___ AVAILABLE DATA ___
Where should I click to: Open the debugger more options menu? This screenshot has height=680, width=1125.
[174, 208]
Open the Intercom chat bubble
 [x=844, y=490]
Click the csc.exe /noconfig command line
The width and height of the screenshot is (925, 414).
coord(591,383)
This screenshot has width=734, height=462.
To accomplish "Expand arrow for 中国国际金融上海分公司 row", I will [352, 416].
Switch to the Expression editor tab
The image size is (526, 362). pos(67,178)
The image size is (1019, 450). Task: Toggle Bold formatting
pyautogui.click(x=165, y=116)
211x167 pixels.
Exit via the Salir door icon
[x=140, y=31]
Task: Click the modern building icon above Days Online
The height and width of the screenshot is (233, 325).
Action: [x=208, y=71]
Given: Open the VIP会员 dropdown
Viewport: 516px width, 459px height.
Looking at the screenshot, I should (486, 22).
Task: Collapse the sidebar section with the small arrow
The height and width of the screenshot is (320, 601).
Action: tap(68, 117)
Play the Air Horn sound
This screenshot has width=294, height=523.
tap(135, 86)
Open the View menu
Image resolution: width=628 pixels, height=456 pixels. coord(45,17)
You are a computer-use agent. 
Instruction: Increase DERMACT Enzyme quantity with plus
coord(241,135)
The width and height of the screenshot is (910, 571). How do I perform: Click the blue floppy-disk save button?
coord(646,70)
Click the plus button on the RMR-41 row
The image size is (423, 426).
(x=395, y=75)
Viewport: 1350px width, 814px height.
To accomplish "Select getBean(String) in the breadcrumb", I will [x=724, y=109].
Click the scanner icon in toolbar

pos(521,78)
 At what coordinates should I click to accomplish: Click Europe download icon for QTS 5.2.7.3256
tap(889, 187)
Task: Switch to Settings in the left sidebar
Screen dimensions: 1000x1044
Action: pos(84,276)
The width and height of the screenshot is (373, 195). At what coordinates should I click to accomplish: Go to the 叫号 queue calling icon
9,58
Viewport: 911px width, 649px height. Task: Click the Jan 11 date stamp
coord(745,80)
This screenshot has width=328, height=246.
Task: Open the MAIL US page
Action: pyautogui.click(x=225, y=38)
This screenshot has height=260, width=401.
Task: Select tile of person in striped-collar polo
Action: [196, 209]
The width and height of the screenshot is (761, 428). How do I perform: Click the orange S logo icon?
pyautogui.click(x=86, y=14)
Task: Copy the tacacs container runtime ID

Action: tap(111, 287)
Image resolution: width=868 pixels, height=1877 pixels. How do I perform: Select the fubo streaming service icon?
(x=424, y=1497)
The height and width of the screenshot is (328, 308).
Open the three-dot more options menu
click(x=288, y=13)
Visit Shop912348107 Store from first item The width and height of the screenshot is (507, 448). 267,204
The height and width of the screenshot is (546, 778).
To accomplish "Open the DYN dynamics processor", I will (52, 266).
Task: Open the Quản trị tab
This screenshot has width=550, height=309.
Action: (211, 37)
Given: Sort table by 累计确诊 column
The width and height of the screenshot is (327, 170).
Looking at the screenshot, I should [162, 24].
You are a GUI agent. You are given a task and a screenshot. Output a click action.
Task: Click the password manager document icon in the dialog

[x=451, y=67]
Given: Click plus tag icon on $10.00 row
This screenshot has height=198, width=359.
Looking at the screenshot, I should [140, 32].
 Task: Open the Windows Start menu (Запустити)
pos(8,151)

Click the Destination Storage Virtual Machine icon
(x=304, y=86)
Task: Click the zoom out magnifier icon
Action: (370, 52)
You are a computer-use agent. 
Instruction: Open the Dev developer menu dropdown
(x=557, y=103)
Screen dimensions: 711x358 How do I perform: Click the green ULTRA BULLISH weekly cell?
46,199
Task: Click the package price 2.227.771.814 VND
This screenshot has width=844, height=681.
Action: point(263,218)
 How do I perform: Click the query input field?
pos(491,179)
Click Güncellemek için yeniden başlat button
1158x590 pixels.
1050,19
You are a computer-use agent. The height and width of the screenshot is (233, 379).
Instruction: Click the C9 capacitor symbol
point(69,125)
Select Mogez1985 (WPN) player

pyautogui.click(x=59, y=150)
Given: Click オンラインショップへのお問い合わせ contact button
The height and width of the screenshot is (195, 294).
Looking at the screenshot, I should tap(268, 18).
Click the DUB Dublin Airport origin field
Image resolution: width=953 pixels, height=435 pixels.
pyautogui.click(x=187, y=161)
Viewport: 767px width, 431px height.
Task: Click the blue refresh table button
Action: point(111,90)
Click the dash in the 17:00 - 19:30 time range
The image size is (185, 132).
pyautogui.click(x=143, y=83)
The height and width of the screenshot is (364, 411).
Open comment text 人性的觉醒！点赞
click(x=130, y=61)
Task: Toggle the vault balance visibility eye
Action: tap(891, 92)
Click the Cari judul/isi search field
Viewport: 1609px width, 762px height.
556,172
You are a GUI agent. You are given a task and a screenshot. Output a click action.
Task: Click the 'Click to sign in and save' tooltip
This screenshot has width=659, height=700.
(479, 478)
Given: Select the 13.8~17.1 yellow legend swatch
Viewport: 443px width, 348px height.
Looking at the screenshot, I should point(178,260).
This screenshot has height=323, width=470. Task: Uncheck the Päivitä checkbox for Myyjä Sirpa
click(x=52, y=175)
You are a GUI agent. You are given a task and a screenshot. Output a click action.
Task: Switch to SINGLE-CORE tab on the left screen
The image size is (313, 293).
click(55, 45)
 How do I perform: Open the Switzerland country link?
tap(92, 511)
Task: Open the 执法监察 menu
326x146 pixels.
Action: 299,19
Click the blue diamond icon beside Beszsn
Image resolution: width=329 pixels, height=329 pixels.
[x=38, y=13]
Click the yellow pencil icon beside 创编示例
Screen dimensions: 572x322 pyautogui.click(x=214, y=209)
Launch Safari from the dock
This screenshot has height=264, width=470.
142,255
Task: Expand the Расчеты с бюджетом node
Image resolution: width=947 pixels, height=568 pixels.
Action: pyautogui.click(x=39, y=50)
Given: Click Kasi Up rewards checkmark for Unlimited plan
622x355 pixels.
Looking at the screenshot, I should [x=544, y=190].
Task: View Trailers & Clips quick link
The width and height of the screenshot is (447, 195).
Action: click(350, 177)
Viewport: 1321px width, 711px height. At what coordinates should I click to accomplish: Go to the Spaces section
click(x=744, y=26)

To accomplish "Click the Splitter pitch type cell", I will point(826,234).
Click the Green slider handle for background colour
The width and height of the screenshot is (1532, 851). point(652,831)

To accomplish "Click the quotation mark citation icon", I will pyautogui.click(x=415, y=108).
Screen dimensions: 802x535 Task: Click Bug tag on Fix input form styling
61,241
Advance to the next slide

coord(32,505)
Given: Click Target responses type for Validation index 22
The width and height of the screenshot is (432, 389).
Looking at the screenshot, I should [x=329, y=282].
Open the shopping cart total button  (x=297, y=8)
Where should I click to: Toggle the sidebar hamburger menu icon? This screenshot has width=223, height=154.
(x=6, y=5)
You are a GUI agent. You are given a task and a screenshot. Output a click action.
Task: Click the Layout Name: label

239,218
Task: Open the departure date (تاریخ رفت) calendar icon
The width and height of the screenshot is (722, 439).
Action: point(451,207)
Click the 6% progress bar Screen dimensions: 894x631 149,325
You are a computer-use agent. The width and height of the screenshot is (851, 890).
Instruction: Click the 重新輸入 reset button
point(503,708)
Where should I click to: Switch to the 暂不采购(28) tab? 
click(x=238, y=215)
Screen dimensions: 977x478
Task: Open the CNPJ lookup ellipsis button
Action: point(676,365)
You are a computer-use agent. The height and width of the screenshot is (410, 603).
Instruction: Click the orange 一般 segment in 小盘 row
___
Copy the records above exactly as they appear.

### ANSWER BELOW
Where should I click to: Open the debugger more options menu? This screenshot has height=680, width=1125.
[174, 208]
Open the Intercom chat bubble
 [x=844, y=490]
Click the csc.exe /noconfig command line
The width and height of the screenshot is (925, 414).
coord(591,383)
This screenshot has width=734, height=462.
To accomplish "Expand arrow for 中国国际金融上海分公司 row", I will [352, 416].
Switch to the Expression editor tab
The image size is (526, 362). pos(67,178)
The image size is (1019, 450). Task: Toggle Bold formatting
pyautogui.click(x=165, y=116)
211x167 pixels.
Exit via the Salir door icon
[x=140, y=31]
Task: Click the modern building icon above Days Online
The height and width of the screenshot is (233, 325).
Action: [x=208, y=71]
Given: Open the VIP会员 dropdown
Viewport: 516px width, 459px height.
Looking at the screenshot, I should (486, 22).
Task: Collapse the sidebar section with the small arrow
The height and width of the screenshot is (320, 601).
Action: tap(68, 117)
Play the Air Horn sound
This screenshot has width=294, height=523.
tap(135, 86)
Open the View menu
Image resolution: width=628 pixels, height=456 pixels. coord(45,17)
You are a computer-use agent. 
Instruction: Increase DERMACT Enzyme quantity with plus
coord(241,135)
The width and height of the screenshot is (910, 571). How do I perform: Click the blue floppy-disk save button?
coord(646,70)
Click the plus button on the RMR-41 row
The image size is (423, 426).
(x=395, y=75)
Viewport: 1350px width, 814px height.
To accomplish "Select getBean(String) in the breadcrumb", I will [x=724, y=109].
Click the scanner icon in toolbar

pos(521,78)
 At what coordinates should I click to accomplish: Click Europe download icon for QTS 5.2.7.3256
tap(889, 187)
Task: Switch to Settings in the left sidebar
Screen dimensions: 1000x1044
Action: pos(84,276)
The width and height of the screenshot is (373, 195). At what coordinates should I click to accomplish: Go to the 叫号 queue calling icon
9,58
Viewport: 911px width, 649px height. Task: Click the Jan 11 date stamp
coord(745,80)
This screenshot has width=328, height=246.
Task: Open the MAIL US page
Action: pyautogui.click(x=225, y=38)
This screenshot has height=260, width=401.
Task: Select tile of person in striped-collar polo
Action: [196, 209]
The width and height of the screenshot is (761, 428). How do I perform: Click the orange S logo icon?
pyautogui.click(x=86, y=14)
Task: Copy the tacacs container runtime ID

Action: tap(111, 287)
Image resolution: width=868 pixels, height=1877 pixels. How do I perform: Select the fubo streaming service icon?
(x=424, y=1497)
The height and width of the screenshot is (328, 308).
Open the three-dot more options menu
click(x=288, y=13)
Visit Shop912348107 Store from first item The width and height of the screenshot is (507, 448). 267,204
The height and width of the screenshot is (546, 778).
To accomplish "Open the DYN dynamics processor", I will (52, 266).
Task: Open the Quản trị tab
This screenshot has width=550, height=309.
Action: (211, 37)
Given: Sort table by 累计确诊 column
The width and height of the screenshot is (327, 170).
Looking at the screenshot, I should [162, 24].
You are a GUI agent. You are given a task and a screenshot. Output a click action.
Task: Click the password manager document icon in the dialog

[x=451, y=67]
Given: Click plus tag icon on $10.00 row
This screenshot has height=198, width=359.
Looking at the screenshot, I should [140, 32].
 Task: Open the Windows Start menu (Запустити)
pos(8,151)

Click the Destination Storage Virtual Machine icon
(x=304, y=86)
Task: Click the zoom out magnifier icon
Action: (370, 52)
You are a computer-use agent. 
Instruction: Open the Dev developer menu dropdown
(x=557, y=103)
Screen dimensions: 711x358 How do I perform: Click the green ULTRA BULLISH weekly cell?
46,199
Task: Click the package price 2.227.771.814 VND
This screenshot has width=844, height=681.
Action: point(263,218)
 How do I perform: Click the query input field?
pos(491,179)
Click Güncellemek için yeniden başlat button
1158x590 pixels.
1050,19
You are a computer-use agent. The height and width of the screenshot is (233, 379).
Instruction: Click the C9 capacitor symbol
point(69,125)
Select Mogez1985 (WPN) player

pyautogui.click(x=59, y=150)
Given: Click オンラインショップへのお問い合わせ contact button
The height and width of the screenshot is (195, 294).
Looking at the screenshot, I should tap(268, 18).
Click the DUB Dublin Airport origin field
Image resolution: width=953 pixels, height=435 pixels.
pyautogui.click(x=187, y=161)
Viewport: 767px width, 431px height.
Task: Click the blue refresh table button
Action: point(111,90)
Click the dash in the 17:00 - 19:30 time range
The image size is (185, 132).
pyautogui.click(x=143, y=83)
The height and width of the screenshot is (364, 411).
Open comment text 人性的觉醒！点赞
click(x=130, y=61)
Task: Toggle the vault balance visibility eye
Action: tap(891, 92)
Click the Cari judul/isi search field
Viewport: 1609px width, 762px height.
556,172
You are a GUI agent. You are given a task and a screenshot. Output a click action.
Task: Click the 'Click to sign in and save' tooltip
This screenshot has width=659, height=700.
(479, 478)
Given: Select the 13.8~17.1 yellow legend swatch
Viewport: 443px width, 348px height.
Looking at the screenshot, I should point(178,260).
This screenshot has height=323, width=470. Task: Uncheck the Päivitä checkbox for Myyjä Sirpa
click(x=52, y=175)
You are a GUI agent. You are given a task and a screenshot. Output a click action.
Task: Switch to SINGLE-CORE tab on the left screen
The image size is (313, 293).
click(55, 45)
 How do I perform: Open the Switzerland country link?
tap(92, 511)
Task: Open the 执法监察 menu
326x146 pixels.
Action: 299,19
Click the blue diamond icon beside Beszsn
Image resolution: width=329 pixels, height=329 pixels.
[x=38, y=13]
Click the yellow pencil icon beside 创编示例
Screen dimensions: 572x322 pyautogui.click(x=214, y=209)
Launch Safari from the dock
This screenshot has height=264, width=470.
142,255
Task: Expand the Расчеты с бюджетом node
Image resolution: width=947 pixels, height=568 pixels.
Action: pyautogui.click(x=39, y=50)
Given: Click Kasi Up rewards checkmark for Unlimited plan
622x355 pixels.
Looking at the screenshot, I should [x=544, y=190].
Task: View Trailers & Clips quick link
The width and height of the screenshot is (447, 195).
Action: click(350, 177)
Viewport: 1321px width, 711px height. At what coordinates should I click to accomplish: Go to the Spaces section
click(x=744, y=26)

To accomplish "Click the Splitter pitch type cell", I will point(826,234).
Click the Green slider handle for background colour
The width and height of the screenshot is (1532, 851). point(652,831)

To accomplish "Click the quotation mark citation icon", I will pyautogui.click(x=415, y=108).
Screen dimensions: 802x535 Task: Click Bug tag on Fix input form styling
61,241
Advance to the next slide

coord(32,505)
Given: Click Target responses type for Validation index 22
The width and height of the screenshot is (432, 389).
Looking at the screenshot, I should [x=329, y=282].
Open the shopping cart total button  (x=297, y=8)
Where should I click to: Toggle the sidebar hamburger menu icon? This screenshot has width=223, height=154.
(x=6, y=5)
You are a GUI agent. You are given a task and a screenshot. Output a click action.
Task: Click the Layout Name: label

239,218
Task: Open the departure date (تاریخ رفت) calendar icon
The width and height of the screenshot is (722, 439).
Action: point(451,207)
Click the 6% progress bar Screen dimensions: 894x631 149,325
You are a computer-use agent. The width and height of the screenshot is (851, 890).
Instruction: Click the 重新輸入 reset button
point(503,708)
Where should I click to: Switch to the 暂不采购(28) tab? 
click(x=238, y=215)
Screen dimensions: 977x478
Task: Open the CNPJ lookup ellipsis button
Action: point(676,365)
You are a computer-use agent. The height and width of the screenshot is (410, 603).
Instruction: Click the orange 一般 segment in 小盘 row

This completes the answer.